**PROVIDED INFORMATION:**
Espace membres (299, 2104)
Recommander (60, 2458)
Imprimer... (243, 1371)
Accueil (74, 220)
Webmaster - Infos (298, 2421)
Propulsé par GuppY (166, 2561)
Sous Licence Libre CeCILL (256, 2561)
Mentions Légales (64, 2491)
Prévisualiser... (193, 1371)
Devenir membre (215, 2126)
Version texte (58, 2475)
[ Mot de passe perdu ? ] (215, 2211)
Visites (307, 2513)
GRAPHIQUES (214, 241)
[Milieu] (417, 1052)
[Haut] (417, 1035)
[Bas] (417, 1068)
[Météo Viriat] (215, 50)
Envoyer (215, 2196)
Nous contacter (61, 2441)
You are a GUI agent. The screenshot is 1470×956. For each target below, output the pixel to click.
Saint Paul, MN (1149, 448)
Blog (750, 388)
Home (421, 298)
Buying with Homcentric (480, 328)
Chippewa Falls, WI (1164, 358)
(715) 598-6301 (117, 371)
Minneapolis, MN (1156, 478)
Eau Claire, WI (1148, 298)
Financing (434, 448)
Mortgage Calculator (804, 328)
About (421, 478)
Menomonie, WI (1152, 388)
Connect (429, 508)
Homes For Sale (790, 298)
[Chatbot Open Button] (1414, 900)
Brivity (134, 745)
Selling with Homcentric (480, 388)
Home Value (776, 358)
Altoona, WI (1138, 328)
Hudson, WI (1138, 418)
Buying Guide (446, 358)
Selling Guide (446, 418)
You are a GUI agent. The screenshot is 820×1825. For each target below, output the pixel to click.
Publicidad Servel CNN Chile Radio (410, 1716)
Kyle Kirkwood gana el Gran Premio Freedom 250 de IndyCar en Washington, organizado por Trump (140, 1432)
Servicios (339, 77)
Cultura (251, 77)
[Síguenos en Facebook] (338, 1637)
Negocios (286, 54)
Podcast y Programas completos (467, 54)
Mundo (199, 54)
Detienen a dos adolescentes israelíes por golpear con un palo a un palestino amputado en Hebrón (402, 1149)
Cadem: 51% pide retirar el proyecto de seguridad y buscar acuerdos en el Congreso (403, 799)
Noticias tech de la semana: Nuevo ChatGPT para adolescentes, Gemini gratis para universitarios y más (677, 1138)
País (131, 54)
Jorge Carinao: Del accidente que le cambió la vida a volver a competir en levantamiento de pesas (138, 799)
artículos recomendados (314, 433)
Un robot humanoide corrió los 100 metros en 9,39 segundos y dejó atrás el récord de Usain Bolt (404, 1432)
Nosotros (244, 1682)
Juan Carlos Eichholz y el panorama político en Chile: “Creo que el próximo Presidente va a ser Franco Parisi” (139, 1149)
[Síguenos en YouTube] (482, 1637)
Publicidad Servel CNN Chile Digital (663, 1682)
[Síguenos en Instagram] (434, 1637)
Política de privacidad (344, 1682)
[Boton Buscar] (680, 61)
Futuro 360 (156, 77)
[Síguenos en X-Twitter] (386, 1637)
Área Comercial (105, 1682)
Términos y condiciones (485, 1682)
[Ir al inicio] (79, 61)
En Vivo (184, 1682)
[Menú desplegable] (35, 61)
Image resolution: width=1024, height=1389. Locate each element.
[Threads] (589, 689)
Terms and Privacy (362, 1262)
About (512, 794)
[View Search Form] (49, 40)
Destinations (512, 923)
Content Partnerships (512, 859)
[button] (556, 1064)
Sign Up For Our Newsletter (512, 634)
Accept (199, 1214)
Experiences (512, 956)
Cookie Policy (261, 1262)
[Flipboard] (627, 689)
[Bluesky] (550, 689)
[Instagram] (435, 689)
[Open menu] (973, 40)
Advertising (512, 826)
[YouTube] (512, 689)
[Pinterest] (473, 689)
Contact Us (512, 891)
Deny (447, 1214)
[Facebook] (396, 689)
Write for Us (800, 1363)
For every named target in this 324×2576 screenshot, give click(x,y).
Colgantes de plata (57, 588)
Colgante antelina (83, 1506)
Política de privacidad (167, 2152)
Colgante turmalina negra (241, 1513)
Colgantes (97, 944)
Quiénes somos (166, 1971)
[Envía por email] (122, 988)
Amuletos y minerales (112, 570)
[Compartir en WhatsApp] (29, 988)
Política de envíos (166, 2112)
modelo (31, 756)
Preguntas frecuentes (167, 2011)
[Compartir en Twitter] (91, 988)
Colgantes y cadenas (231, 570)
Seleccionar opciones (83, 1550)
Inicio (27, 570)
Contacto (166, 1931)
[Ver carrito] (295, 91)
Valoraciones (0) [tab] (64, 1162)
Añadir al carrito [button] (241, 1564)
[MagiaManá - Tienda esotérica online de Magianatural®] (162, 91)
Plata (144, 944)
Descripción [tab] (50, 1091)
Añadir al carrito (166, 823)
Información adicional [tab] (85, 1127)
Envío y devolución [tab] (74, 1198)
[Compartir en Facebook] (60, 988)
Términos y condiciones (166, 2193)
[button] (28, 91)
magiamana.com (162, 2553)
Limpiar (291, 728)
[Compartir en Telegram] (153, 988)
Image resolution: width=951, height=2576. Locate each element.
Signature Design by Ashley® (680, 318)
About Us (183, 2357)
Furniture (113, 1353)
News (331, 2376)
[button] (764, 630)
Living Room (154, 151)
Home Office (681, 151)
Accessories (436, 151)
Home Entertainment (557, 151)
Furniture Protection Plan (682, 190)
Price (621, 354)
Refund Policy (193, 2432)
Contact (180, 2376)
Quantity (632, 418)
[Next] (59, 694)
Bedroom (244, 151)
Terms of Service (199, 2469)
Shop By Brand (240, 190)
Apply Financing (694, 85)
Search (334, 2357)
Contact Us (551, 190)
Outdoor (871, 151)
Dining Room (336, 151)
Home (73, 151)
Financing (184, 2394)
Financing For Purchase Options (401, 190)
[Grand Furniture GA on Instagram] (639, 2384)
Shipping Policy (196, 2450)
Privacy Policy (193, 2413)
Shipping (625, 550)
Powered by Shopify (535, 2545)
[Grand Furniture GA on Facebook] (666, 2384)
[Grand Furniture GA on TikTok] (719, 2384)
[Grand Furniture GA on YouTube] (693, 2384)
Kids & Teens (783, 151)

**EXERCISE INSTRUCTIONS:**
Gather each line of the records holding the string "click".

**YOUR RESPONSE:**
You are a GUI agent. The screenshot is 1470×956. For each target below, output the pixel to click.
You are a GUI agent. The screenshot is 820×1825. For each target below, output the pixel to click.
For every named target in this 324×2576 screenshot, give click(x,y).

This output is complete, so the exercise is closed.